We tend to suffer from content overload in our courses. We focus on getting as much information as possible into our students. Do not attempt to simply move everything in the syllabus to Canvas. Instead, identify your priorities. What are the critical aspects of the course during the closure? What aspects can you reschedule or remove without harming your course goals?
Retrieval practice is incredibly powerful in enhancing student learning. In this approach, the focus is on helping students practice recalling and using information. It’s even more powerful when combined with additional research-based strategies including spacing and interleaving. Will your schedule allow for focusing on retrieval practice of already covered content for a few weeks?
Step 3: Identify your new expectations for students.
How have your expectations for both yourself and your students changed during steps 1 and 2? Are you changing policies such as participation and attendance? Have you decided to change due dates or change assignments? How are you building in flexibility for students who may be working with fewer resources than they have available when on campus?
Step 4: Update your syllabus to reflect changes.
Update your syllabus to reflect changes to the course and make those clear to students. This may mean creating a one-page addendum and/or a new schedule. Post this in Canvas as a document that students can print out even if you use the Syllabus tool within Canvas. Note: Try to make documents you create accessible to all students, particularly if you know there are students needing accommodations in your class.
Step 5: Introduce new tools only when necessary.
Introducing new technology tools and approaches will increase the cognitive load for you and your students, leaving less energy and attention for learning. In addition to learning the content, they will be attempting to learn the tool. Instead, rely on familiar tools and approaches and roll out new tools only when absolutely necessary.
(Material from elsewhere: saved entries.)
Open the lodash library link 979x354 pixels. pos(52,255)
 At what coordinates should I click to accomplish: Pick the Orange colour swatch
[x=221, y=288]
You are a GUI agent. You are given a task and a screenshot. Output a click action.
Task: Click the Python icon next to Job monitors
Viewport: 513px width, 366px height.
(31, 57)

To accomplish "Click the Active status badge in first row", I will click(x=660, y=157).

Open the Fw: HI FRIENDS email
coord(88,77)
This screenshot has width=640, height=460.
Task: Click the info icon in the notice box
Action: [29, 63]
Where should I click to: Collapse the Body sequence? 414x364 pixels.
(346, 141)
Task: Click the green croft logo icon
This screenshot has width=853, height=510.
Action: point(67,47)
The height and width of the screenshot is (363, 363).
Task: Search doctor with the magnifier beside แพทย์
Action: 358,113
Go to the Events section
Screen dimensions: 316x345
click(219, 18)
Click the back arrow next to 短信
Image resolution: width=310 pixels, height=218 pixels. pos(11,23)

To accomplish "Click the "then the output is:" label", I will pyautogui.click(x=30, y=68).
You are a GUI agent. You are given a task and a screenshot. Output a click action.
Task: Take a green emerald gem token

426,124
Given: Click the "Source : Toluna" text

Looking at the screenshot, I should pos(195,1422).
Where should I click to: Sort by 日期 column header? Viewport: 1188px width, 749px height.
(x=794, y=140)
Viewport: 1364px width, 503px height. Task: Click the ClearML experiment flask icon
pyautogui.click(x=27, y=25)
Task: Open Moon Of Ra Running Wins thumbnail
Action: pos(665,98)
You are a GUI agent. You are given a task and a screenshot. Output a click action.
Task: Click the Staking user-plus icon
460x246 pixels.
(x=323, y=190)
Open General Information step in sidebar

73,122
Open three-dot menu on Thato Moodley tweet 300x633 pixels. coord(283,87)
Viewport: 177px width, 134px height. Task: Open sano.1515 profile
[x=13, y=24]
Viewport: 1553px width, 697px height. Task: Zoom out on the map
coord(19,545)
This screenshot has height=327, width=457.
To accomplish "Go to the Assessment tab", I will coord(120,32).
See the Keep Teaching website for tools that can help you with various teaching tasks.
Step 6: Be flexible and pivot.
Give both yourself and your students flexibility both in schedule and expectations; the situation may take longer to resolve than initially predicted, students may be working with fewer resources, and you or your students may be sick.
To help you think through converting a few weeks of your classes, we have created a downloadable template to use in planning your class adaptations.
Creating an online course is a complex process, and we hope these and other resources will help you successfully pivot your course to this new format for the short term so that you can help your students continue their educations.